Geo40 CEO and Managing Director John Worth said, “We’ve been working hard on our lithium technology for the last two years and we are now at the point where we are ready to showcase what we can do. European automakers are actively searching for sustainable sources of lithium for EV batteries, so the G7 is a great opportunity to profile what we are working on.
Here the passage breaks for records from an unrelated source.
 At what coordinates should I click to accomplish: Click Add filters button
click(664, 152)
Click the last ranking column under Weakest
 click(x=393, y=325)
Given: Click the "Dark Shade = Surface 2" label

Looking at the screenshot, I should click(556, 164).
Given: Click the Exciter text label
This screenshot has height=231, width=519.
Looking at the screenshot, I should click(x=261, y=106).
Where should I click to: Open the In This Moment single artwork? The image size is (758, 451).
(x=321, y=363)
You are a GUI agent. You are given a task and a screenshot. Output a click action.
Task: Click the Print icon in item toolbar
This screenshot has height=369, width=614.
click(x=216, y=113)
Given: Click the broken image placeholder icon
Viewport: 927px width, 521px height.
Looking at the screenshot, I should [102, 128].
We’re really pleased that Kānoa – Regional Economic Development & Investment Unit is supporting us,” said Worth.
Geo40 has also commercialised technology for the recovery of nano-silica from geothermal fluids and commissioned a c$20m large-scale plant near Taupo in February this year, built in partnership with Kānoa – REDIU, the New Zealand Government’s regional economic development and investment unit, and alongside Contact Energy and the Ngati Tahu Tribal Lands Trust.
Deputy Chief Executive and Head of Kānoa – Regional Economic Development & Investment Unit Robert Pigou says that “Geo40 is developing breakthrough technology that can play a pivotal role in the decarbonisation of industry and transport, is genuinely sustainable and is creating high-value regional jobs, particularly for Maori – and as such our objectives are well-aligned. We’re delighted to play a role in supporting their journey.” Kānoa – REDIU currently holds a $5m equity stake in the Company alongside the provision of a debt facility.
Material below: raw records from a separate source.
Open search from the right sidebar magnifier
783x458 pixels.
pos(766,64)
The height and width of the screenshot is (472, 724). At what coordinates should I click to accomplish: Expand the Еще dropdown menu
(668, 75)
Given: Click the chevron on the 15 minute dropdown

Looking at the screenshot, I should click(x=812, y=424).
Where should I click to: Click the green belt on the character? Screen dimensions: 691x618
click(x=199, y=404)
The company’s early work on lithium attracted the attention of Bill Gates’ climate-change fund, Breakthrough Energy Ventures, who indirectly invested in Geo40 via Swedish affiliate Baseload Capital.
Geo40 is also working closely with Puna Group of Argentina, who hold 140,000 hectares of land with subsurface lithium-rich brines. Geo40 hopes to undertake lithium recovery work in Argentina at pilot scale in the medium term. Geo40’s technology is attracting international attention as
it may offer a viable and sustainable alternative to current industrial processes. “It’s very exciting, but we know that success will only come from putting our heads down and diligently continuing to fully develop the process and then through working alongside the best lithium explorers in the business,” said Worth.